The Week Ending 050210

03Suspects_BD_lineup

Looking back on the calendar to see what notes I have from the week ending last week and poking through the notesbook, the thing that stands out is an engaging discussion with Kurt that, as it turns out, was about communicating ideas. You know *how do you enroll someone into your conversation and evolve intellect into action and materializations? Originally planned as a meeting to share with him the material of the project itself, we ended up spending the two+ hours talking about various strategies to make an idea compelling to someone who is perhaps not entirely inclined to ingest a rather unusual project, with (*quite potentially) rich implications. In an organization with the inertia of a planetary body, shifting trajectory and adjusting priorities is an epic task. (*With, here, only modest expectations here as to doing this, and certainly not alone.)

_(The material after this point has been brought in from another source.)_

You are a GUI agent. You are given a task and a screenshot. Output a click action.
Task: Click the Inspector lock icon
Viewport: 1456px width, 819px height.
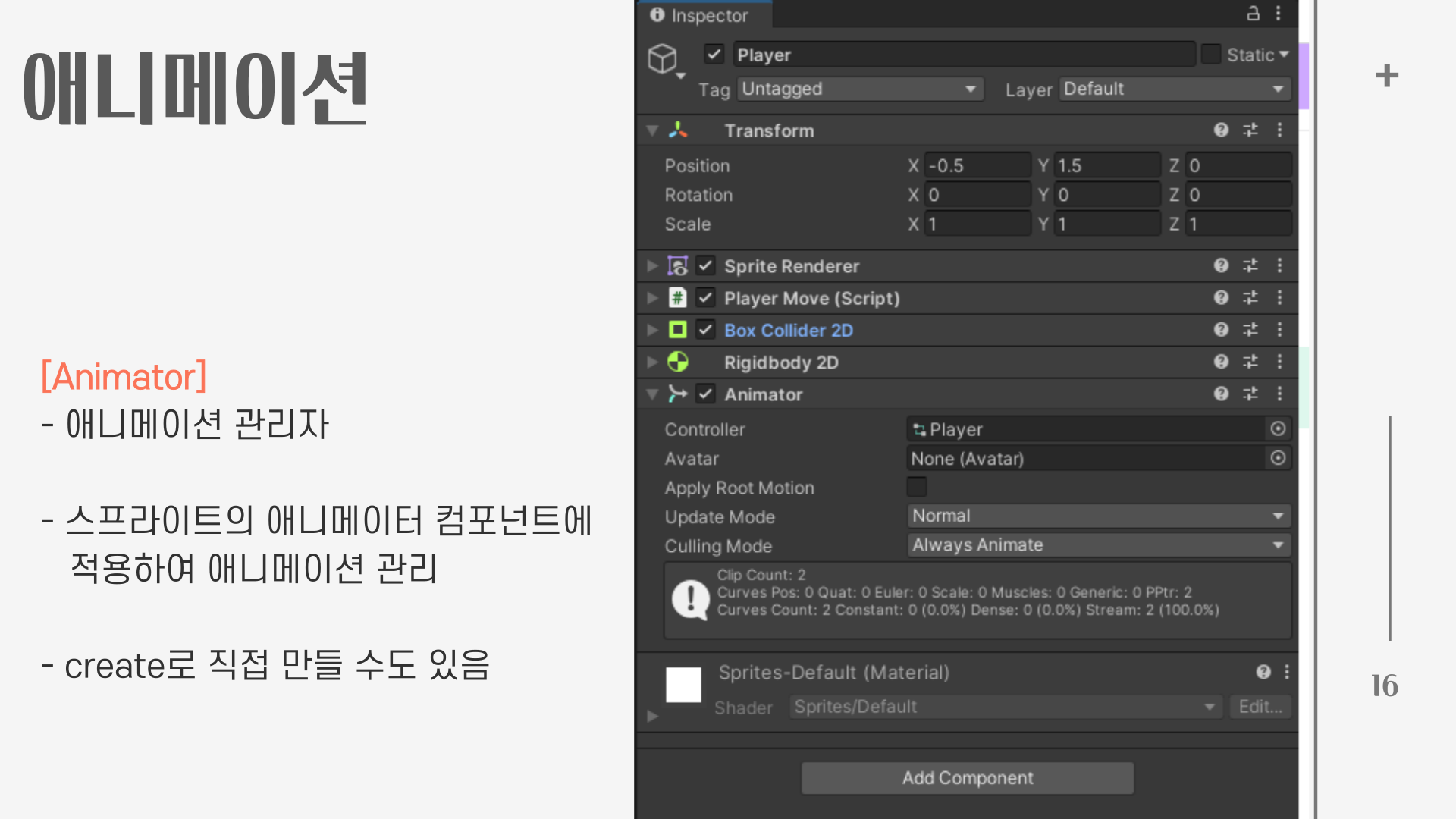1253,14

The conversation obviously perpetuated thinking about the theater, drama and story telling techniques that can benefit from a mix of design and fiction. How do you tell the story of *Trust through exemplars first rather than the usual front-first build up. As a story, could it be more intriguing to start *at the police line-up, for instance, tell the story as a knot of associations, linkages, encounters, coincidences — in other words, show the Latourian *knot and then walk folks through its unknotting — it’s *denouement? More of a story than a linear, beginning-to-end explanation. Do you start with the outcome, in the form of peculiar, confusing, provocative *evidence/*objects/*exemplars and tell the story backwards? Doing so could certainly begin to shift the conversation, to be a provocation that is not the ordinary tale that one sees in the usual suspect — mundane, boring, creaky, poorly crafted, baroquely illegible PowerPoints?

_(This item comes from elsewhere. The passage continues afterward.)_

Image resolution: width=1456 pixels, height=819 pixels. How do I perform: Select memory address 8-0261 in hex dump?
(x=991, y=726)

And then the *prototypes shift more into the role of *props — behaving as a different sort of story telling device. Somewhere along this rough continuum are *canonical prototypes (doing as they do, to test a proposition, idea, technique or technology), *diegetic prototypes (David A. Kirby’s formulation for ideas run through a story, simultaneously achieving their function to contribute to conversations about science, for example, that exist outside of/alongside of the film’s story, as well as serving a role as a bit of narrative glue in the film itself), and *props as used in films that serve no specific function except insofar as they help move the story of the film along (as in the Macguffin which need not be anything particular or have a legible meaning or function outside of anything except the film — the suitcase that all the characters want, for some reason we need not worry about — so long as our characters create drama that is the final source of enjoyment of the film.)

An exciting consideration that requires as much consideration, crafting, production as telling a good story. But, also — as difficult, if not more so, I am certain. What we’re ultimately trying to do is turn good intellect into something more than just that. The communication should be more than a rejuvinating *brown bag lunch chat. It should call people and things to action.